Is it OK for videogame mod makers to use your designs in their game without your permission and potentially profit from your design effort?
- Let them, I couldn’t care less.
- Who cares, I don’t have time to worry about that stuff.
- Sure, I think it’s cool if they use my designs and make some money off of them.
- No, let them design their own stuff.
- No way, I want any profit from the design effort I put into the project.
- Hell no! It’s completely disrespectful in addition to being illegal.

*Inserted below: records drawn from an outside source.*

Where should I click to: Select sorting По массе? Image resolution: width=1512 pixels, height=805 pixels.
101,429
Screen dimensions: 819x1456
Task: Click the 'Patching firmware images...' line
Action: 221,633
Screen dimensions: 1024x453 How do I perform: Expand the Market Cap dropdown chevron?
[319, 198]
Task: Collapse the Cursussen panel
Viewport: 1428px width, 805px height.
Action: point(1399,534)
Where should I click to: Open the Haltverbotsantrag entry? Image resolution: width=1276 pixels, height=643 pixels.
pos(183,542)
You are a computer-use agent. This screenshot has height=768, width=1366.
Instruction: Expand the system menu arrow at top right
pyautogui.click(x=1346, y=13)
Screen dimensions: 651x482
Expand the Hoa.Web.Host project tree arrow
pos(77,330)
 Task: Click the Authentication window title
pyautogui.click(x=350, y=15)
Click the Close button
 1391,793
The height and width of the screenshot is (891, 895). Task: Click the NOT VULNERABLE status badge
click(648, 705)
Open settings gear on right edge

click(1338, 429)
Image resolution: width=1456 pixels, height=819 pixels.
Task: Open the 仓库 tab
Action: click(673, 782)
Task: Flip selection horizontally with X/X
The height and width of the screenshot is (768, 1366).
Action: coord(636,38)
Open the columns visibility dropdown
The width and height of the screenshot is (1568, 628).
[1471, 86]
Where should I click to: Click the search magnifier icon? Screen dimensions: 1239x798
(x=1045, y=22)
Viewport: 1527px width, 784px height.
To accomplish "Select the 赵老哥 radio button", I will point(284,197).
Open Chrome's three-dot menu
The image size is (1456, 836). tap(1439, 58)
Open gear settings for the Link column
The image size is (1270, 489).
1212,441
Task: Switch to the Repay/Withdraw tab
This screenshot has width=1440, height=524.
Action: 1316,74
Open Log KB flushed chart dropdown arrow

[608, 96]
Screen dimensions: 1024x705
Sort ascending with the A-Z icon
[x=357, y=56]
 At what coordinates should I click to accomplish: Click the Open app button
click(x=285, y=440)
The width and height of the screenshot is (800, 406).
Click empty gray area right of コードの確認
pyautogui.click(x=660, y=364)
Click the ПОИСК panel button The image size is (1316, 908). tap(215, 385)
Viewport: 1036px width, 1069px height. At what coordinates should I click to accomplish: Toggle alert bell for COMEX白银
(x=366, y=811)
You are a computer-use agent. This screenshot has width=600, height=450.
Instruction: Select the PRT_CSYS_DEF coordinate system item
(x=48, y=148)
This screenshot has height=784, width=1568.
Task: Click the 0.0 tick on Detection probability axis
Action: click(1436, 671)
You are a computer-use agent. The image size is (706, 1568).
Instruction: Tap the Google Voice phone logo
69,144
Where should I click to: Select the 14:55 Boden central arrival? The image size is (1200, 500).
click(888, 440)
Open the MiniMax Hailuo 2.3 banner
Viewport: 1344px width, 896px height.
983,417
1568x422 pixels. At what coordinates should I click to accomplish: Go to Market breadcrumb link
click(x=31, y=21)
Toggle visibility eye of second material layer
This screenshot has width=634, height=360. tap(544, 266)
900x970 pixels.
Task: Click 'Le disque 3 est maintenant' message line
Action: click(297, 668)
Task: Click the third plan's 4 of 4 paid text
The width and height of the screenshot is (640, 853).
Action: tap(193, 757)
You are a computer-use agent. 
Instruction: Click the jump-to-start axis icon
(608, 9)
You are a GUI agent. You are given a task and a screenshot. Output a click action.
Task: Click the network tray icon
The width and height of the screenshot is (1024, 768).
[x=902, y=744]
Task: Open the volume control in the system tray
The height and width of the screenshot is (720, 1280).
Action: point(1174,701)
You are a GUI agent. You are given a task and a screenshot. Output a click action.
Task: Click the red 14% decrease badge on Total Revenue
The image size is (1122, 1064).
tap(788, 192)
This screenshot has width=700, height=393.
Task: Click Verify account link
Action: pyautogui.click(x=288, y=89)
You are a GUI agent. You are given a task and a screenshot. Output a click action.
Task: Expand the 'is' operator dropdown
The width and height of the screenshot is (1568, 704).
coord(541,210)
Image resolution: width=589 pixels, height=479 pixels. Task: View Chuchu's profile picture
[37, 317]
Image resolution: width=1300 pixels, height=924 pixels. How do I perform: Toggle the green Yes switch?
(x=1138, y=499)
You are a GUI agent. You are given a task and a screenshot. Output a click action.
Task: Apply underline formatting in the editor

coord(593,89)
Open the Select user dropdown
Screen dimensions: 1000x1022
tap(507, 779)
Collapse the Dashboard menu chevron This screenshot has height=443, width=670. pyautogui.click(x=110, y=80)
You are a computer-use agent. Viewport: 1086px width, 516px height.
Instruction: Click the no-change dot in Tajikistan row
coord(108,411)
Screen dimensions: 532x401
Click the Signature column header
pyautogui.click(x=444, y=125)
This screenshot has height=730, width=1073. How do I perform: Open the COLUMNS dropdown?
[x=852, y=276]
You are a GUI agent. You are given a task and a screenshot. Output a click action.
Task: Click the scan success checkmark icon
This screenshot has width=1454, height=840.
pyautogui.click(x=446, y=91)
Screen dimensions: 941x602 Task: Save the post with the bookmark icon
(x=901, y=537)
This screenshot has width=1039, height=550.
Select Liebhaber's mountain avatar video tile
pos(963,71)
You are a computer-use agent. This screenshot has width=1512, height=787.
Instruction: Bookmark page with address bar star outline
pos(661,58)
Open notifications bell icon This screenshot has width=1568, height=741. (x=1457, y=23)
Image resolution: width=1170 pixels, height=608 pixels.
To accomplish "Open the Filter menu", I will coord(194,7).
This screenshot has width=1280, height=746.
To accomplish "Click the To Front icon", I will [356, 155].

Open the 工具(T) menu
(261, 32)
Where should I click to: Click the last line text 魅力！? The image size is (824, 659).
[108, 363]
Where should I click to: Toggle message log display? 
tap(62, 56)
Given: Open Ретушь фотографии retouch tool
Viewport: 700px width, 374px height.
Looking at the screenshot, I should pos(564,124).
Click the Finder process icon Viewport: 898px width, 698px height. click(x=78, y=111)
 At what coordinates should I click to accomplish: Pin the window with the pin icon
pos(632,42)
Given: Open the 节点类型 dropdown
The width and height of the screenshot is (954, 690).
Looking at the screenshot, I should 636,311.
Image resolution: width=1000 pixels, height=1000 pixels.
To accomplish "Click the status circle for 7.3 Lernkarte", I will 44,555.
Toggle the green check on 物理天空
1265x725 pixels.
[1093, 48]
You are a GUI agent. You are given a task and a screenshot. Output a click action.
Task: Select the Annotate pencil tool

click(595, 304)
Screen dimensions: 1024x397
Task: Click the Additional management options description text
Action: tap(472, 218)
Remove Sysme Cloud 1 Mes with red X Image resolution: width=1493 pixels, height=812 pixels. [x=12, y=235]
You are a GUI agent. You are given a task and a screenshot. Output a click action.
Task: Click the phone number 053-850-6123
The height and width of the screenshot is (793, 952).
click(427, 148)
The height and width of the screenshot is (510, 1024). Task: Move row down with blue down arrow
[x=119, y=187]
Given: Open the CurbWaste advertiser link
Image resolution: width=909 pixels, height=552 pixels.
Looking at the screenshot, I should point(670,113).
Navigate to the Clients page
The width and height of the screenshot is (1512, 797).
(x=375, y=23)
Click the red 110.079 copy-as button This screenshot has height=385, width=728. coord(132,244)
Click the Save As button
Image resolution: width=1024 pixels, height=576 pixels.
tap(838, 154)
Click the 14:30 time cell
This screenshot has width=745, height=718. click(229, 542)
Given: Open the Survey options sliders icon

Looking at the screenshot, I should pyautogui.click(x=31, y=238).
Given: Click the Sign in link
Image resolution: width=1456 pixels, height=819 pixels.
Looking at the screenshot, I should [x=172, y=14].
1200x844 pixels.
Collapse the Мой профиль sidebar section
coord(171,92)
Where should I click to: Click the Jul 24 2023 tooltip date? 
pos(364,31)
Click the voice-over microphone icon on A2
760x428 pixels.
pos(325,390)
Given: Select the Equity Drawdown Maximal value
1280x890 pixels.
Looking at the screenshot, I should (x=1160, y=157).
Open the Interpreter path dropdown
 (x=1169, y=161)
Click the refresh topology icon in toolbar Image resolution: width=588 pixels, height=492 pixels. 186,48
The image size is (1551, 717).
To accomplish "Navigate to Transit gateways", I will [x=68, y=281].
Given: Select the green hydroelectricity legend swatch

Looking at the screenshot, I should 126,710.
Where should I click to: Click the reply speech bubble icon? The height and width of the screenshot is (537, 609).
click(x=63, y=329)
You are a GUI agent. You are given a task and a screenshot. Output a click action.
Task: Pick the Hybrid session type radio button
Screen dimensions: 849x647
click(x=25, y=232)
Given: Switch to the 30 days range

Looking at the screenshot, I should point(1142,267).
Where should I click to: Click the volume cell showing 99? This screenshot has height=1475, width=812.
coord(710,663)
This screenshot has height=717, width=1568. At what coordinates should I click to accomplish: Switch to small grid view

- If I find someone doing it, they’ll hear from my lawyers.
0 voters
There’s been a lot of press about game modifications lately like the “Hot Coffee” mod for Grand Theft Auto, so hopefully everyone knows what a “mod” is. For those that don’t, a mod can be as simple as changing the gravity in a game world or as complex as completely recreating all the content with which a player interacts (typically called a Total Conversion).
Some mods add new player models or weapons or game world products. Some big mods might be based on a movie like “Aliens” (but those are usually stopped by companies that own the intellectual property). Even so, you can find characters from “The Simpsons” to"The Matrix" as individually downloadable add-ons for games.
What some of you might not know is that there are people making money with this stuff. And with the new XBox360 and Playstation3 consoles, virtual commerce is expected to take off because both Microsoft and Sony are building commerce capabilities into their consoles - an online marketplace for virtual items. In Asia, there are already companies that do nothing but make these add-ons and sell them to gamers and they do brisk business apparently.
With that information, I’m curious to hear your answers to the poll.